Apparently, I have a liking for letting algorithms do the work I'm supposed to do. This thread is something like an open thought process and discussion platform at the same time. Feel free to add your own thought or pick up where I left off.
But first, let me tell you a bit about Pen and Paper Roleplaying Games
. It's basically an excuse for nerds to get together and do social stuff while still keeping up their regular I'm-living-in-a-cellar-reputation. I occasionally happen to be part of such events and organized one myself. Here are the basics, if you don't know them already:
- 4-5 people get together and decide to play a Pen&Paper RPG over the course of a few tightly packed days or in a long-running session (once a week or so) that spans months or even years.
- One of those people will be the game master, the others will be players.
- Each player plays a character in the game world, with actual stats and inventory and stuff, written on a piece of paper, the character sheet.
- The game master designs, "simulates", represents, plays and describes the world, including all NPCs, challenges, storyline, setting, etc.
- Players describe what they attempt to do and how they do it.
- The game master describes what happens - both in the world, and what happens as a response to non-trivial player actions (do they work? how well? what happens?)
And here we go. That's basically it, the rest depends on the ruleset and mostly, on the playstyle of game master and players. As far as rulesets go, there are a lot of them: Dungeons and Dragons, The Dark Eye, Vampire: The Masquerade, various Warhammer 40k systems, and many more that I probably forgot here. Now, what does pen & paper rpgs have to do with Procedural Generation?

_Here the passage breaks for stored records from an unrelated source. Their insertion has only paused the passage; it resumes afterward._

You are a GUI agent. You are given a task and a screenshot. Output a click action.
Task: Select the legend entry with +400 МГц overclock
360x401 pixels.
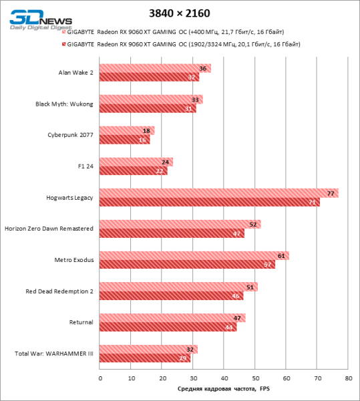(x=180, y=31)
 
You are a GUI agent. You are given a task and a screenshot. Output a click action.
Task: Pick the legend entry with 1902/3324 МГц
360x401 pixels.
(x=180, y=44)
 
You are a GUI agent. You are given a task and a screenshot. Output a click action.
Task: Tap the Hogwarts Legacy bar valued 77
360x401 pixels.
(x=219, y=193)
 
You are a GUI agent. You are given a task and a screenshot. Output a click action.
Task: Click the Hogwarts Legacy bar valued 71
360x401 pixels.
(x=210, y=202)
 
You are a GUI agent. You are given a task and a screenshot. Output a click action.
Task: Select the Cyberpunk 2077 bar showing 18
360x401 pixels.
(x=127, y=130)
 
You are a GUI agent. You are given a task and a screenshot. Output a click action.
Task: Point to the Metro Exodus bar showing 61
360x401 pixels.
(x=194, y=255)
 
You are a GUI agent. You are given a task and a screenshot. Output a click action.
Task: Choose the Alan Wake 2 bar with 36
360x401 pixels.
(x=155, y=68)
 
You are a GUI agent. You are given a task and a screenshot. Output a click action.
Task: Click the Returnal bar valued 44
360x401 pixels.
(x=168, y=327)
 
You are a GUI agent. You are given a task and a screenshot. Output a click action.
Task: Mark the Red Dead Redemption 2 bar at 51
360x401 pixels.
(x=178, y=287)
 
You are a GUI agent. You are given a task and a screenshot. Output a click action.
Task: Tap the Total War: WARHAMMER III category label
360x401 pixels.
(x=54, y=354)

As a game master, you're in the position to not only come up with a general storyline and setting, as well as applying the rules, but you also need to react dynamically to what players do. If they decide to visit that mining village you just mentioned at some point, well, you better come up with something soon. Essentially, you're building the world around them, and it's always a challenge to do so fast and consistent enough, so they don't notice the seams, or those spots where you didn't think of something yet. And this is where Procedural Generation comes in handy.
So, the core thought of this was relevant when I needed to come up with a big city, looked for city map generators and didn't really find a good one. Wouldn't it be awesome if you could just generate the city in a consistent way, with different quarters, a reasonable layout, from way up to a general overview to way down to individual buildings? This would certainly be useful not only to pen & paper roleplay, but also for digital roleplaying games.

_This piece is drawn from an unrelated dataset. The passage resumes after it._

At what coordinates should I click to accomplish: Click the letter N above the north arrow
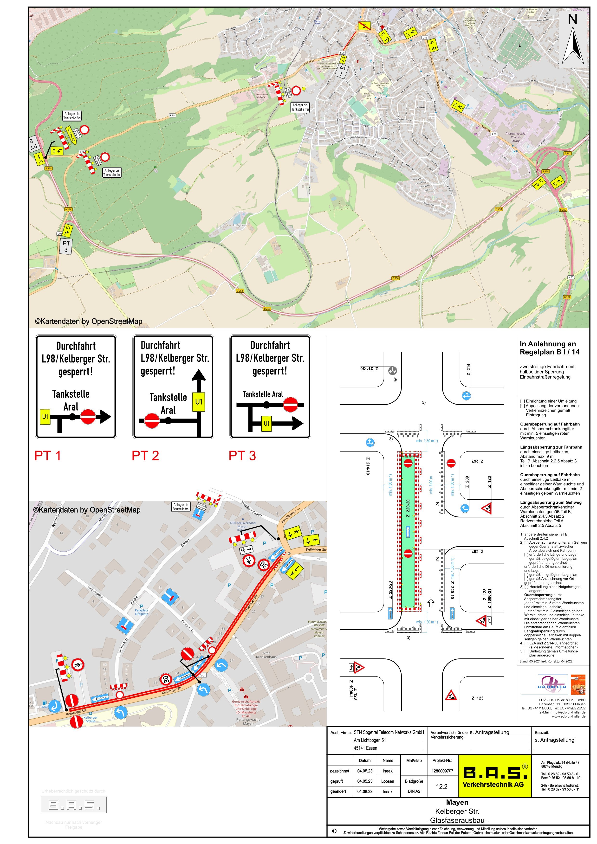(x=572, y=19)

However, as I discovered during my master thesis, a key ingredient to consistency is context. You can't just generate a building without knowing where it stands, what purpose it has, or why it is there in the first place. And you can't generate a city without knowing what's around it, why it was founded at that specific spot, what Resources it has access to, what needs to be imported and what can be exported. As you'll notice, we're slowly approaching "Dwarf Fortess" terrain here.
Okay, so.. suppose I wanted to create some serious ProcGen backup for my pen & paper stuff - or, a digital rpg game - I should probably start at the world level, right? Generate a reasonable world first, and then proceed with.. say.. countries or "political regions". Next in line would be.. cities and settlements? Then city quarters, local demographics, then... buildings? Next in line would be NPCs?
To actually generate all of this from way up to way down is probably not viable, or too much work for a small side project, but it's kind of an interesting thought. Do you know any existing projects in that direction? Where did it fail when it was tried before?